During a recent underwater utility survey in San Francisco Bay, MBC located a sunken barge partially buried in the mud. It is not unusual to find a sunken barge using side-scan sonar, but imaging a sunken barge with a sub-bottom profiler is quite rare. We had an opportunity to do so.
MBC frequently uses side-scan sonar and subbottom profiler equipment to conduct underwater utility surveys that locate buried pipelines, communications cables, and other obstructions that might interfere with marine construction projects. MBC’s side-scan sonar provides acoustic images of the seafloor analogous to an aerial photograph, while our subbottom profiler collects cross-sectional images of geological features buried beneath the seafloor.
In the recent San Francisco Bay survey, MBC used our 600kHz Edgetech (https://www.edgetech.com/) Model 4125 side-scan sonar to obtain a high-resolution image of the sunken barge (Figure 1). The side-scan sonar image shows the 100’-long x 30’-wide sunken barge lying partially buried on the seafloor with hundreds of small (1’-2’ diameter) holes in the seafloor around it, likely caused by bottom-feeding fish. The large (5’-10’ diameter) holes in the sediment overlying the barge may be caused by the barge bottom collapsing and surficial sediments collapsing into the hole.

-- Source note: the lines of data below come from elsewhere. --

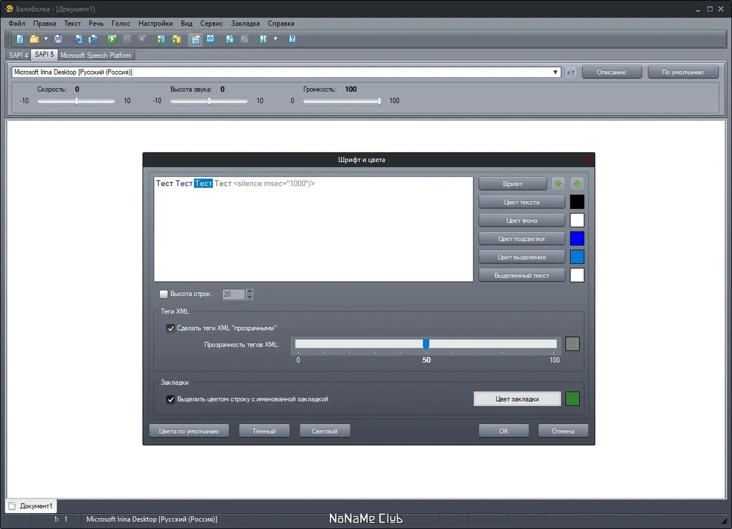Toggle named bookmark line highlighting checkbox
Viewport: 732px width, 529px height.
pos(171,400)
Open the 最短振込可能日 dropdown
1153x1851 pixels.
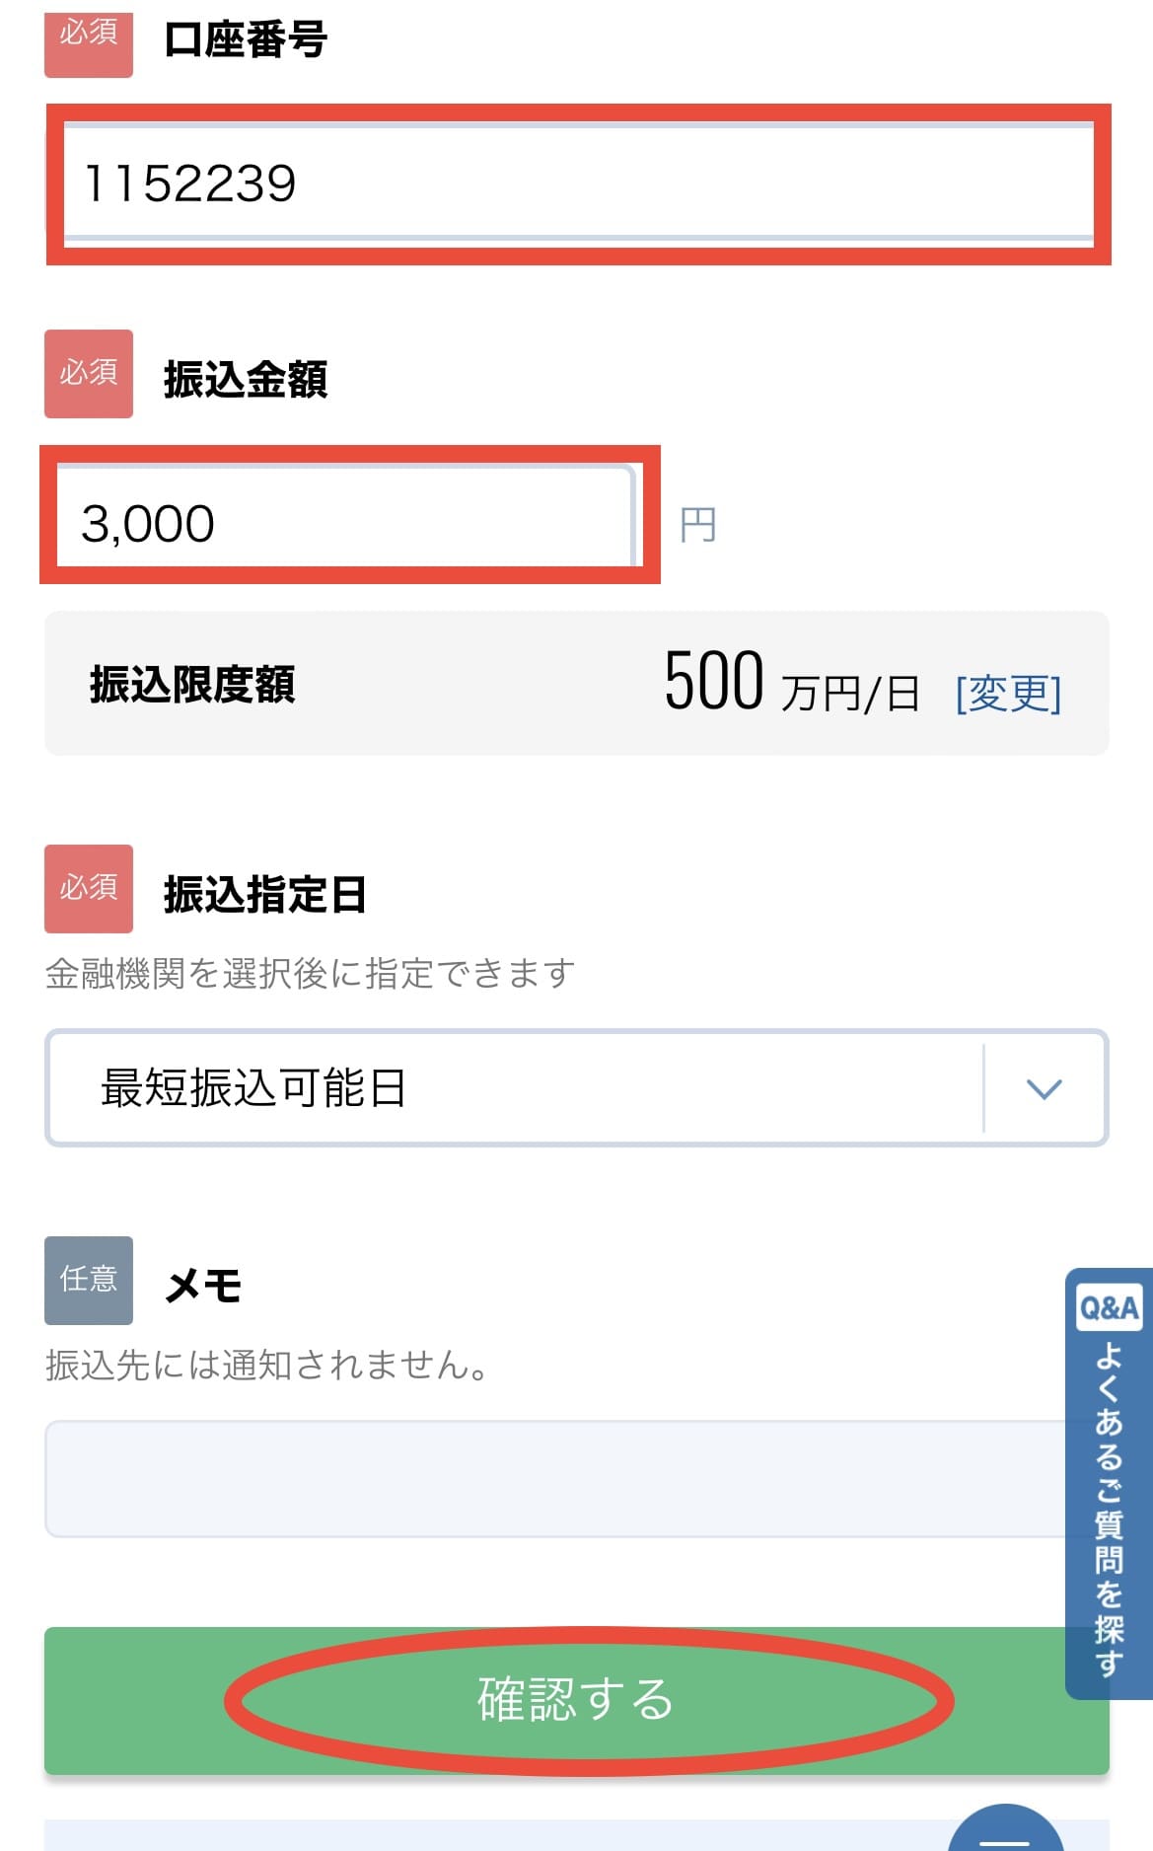coord(577,1088)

MBC obtained a subbottom-profiling image of the sunken barge (Figure 2) using an Edgetech Model 216S CHIRP subbottom profiling system. The subbottom profiling image shows that the barge is buried in the mud but it has not come to rest on the dense geological layer immediately below it. Strong tidal currents in San Francisco Bay have caused some interesting erosion of the sediments around the buried barge.
The sunken barge will not interfere with our client’s construction plans, so the engineering project will continue without our client having to remove the sunken barge from the site. Nevertheless, it’s always an adventure to stumble upon such unexpected items on the ocean floor. What will we find next?